Em meio a tantas notícias sobre vacinas, os países já estão se movendo para investir nas melhores opções para imunizar sua população. Aqui no Brasil, o passo mais recente foi a aprovação da Medida Provisória (MP) 994/20 para liberar quase R$ 2 bilhões para a compra e processamento da vacina que está sendo desenvolvida pela farmacêutica AstraZeneca e a Universidade de Oxford, no Reino Unido.

O acordo firmado entre a Fundação Oswaldo Cruz (Fiocruz) e a AstraZeneca prevê a aquisição de 100,4 milhões de doses da vacina. Desse total, 15 milhões devem chegar já em janeiro e fevereiro de 2021, de acordo com o ministro da Saúde, Eduardo Pazuello. Com o recebimento da vacina, o objetivo é que a Fiocruz seja capaz de produzir 160 milhões de doses no segundo semestre do ano que vem.

A MP aprovada pela Câmara dos Deputados na quarta-feira (2) havia sido publicada no Diário Oficial da União no dia 6 de agosto deste ano. Agora, o Senado Federal tem até esta quinta (3) para aprovar a medida para que ela não perca a validade. De acordo com o governo federal, o montante de R$ 2 bilhões seria atribuído à AstraZeneca (R$ 1,3 bilhão), pela compra da vacina, e à Fiocruz (R$ 95,6 milhões) para a produção posterior. Já os outros R$ 522,1 milhões seriam destinados às despesas relacionadas ao processamento final da vacina pela Bio-Manguinhos, que faz parte da Fiocruz.

Por enquanto, a vacina ainda está na sua fase final de desenvolvimento e deve apresentar novos resultados de testes após as polêmicas que surgiram na última semana. Antes de ser distribuída à população aqui no Brasil, o imunizante deve ser aprovado pela Agência Nacional de Vigilância Sanitária (Anvisa).

Apesar de ainda estar sendo elaborado, o plano de vacinação contra COVID-19 foi apresentado pelo ministro Eduardo Pazuello na quarta-feira (2). Segundo ele, a estratégia só será concretizada quando uma vacina for registrada na Anvisa. Por enquanto, a proposta preliminar foca nos seguintes grupos:

  • Fase 1: trabalhadores da área de saúde, pessoas com 75 anos de idade ou mais, população indígena;
  • Fase 2: pessoas de 60 a 74 anos;
  • Fase 3: pessoas com comorbidades;
  • Fase 4: professores, trabalhadores das forças de segurança e salvamento, funcionários do sistema prisional, presos.

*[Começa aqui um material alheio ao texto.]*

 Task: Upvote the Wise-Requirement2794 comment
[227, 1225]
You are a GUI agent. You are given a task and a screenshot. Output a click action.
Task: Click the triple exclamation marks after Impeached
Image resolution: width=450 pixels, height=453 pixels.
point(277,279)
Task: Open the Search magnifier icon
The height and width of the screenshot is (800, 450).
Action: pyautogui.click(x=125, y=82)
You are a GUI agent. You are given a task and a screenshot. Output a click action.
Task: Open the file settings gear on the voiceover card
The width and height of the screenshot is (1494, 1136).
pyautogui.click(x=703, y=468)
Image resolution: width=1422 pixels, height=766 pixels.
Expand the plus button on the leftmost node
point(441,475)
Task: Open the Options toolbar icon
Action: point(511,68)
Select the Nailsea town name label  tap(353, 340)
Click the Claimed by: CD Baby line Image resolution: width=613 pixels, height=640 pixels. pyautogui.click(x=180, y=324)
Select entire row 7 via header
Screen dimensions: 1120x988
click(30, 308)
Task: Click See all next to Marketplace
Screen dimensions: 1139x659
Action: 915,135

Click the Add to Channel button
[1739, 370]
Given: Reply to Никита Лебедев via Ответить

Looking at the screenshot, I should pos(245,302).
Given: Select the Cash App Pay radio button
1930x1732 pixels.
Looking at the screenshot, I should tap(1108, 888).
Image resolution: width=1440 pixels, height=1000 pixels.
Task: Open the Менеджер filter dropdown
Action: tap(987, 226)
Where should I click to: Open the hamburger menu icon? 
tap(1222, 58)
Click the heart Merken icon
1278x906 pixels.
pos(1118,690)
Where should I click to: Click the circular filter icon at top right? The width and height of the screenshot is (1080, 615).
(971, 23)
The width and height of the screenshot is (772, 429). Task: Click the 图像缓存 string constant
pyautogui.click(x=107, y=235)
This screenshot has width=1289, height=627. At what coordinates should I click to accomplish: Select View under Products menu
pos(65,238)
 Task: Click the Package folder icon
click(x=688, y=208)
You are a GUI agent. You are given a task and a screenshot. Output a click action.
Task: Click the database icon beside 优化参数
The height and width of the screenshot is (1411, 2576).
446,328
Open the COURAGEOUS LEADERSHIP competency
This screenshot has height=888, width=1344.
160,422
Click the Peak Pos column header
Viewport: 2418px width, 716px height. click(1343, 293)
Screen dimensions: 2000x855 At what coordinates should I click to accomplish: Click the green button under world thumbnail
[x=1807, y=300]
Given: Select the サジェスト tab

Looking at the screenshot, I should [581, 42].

Ainda de acordo com Pazuello, não haverá obrigatoriedade da vacina, mas o governo vai promover campanhas de conscientização e irá disponibilizá-la amplamente para incentivar a procura.

Uma das principais críticas à forma como o governo tem lidado com a pandemia de COVID-19 é o excesso de interferência política nas decisões. A aprovação da Medida Provisória, por exemplo, tem sido adiada — assim como outras pautas que estão paradas — devido a obstruções causadas pela disputa à Presidência da Câmara.

Mesmo com a aprovação da MP, houve críticas da oposição após a deputada Mariana Carvalho (PSDB-RO), relatora da medida, ter rejeitado modificações sugeridas ao texto original. Uma dessas alterações previa o repasse de parte dos recursos ao Instituto Butantan para o desenvolvimento da vacina CoronaVac, adquirida pelo governo do estado de São Paulo.

Em meio a tanta politicagem e incertezas sobre quando teremos uma vacina, a única certeza por enquanto é que as próximas semanas devem render ainda mais notícias sobre o assunto. Afinal, as principais farmacêuticas envolvidas no combate à COVID-19 já estão em fase final do desenvolvimento das vacinas e de olho na aprovação por autoridades de saúde. Vamos continuar acompanhando os próximos capítulos e lembrar que, até termos uma campanha de imunização em massa, o melhor a se fazer é continuar em casa tomando todos os cuidados necessários.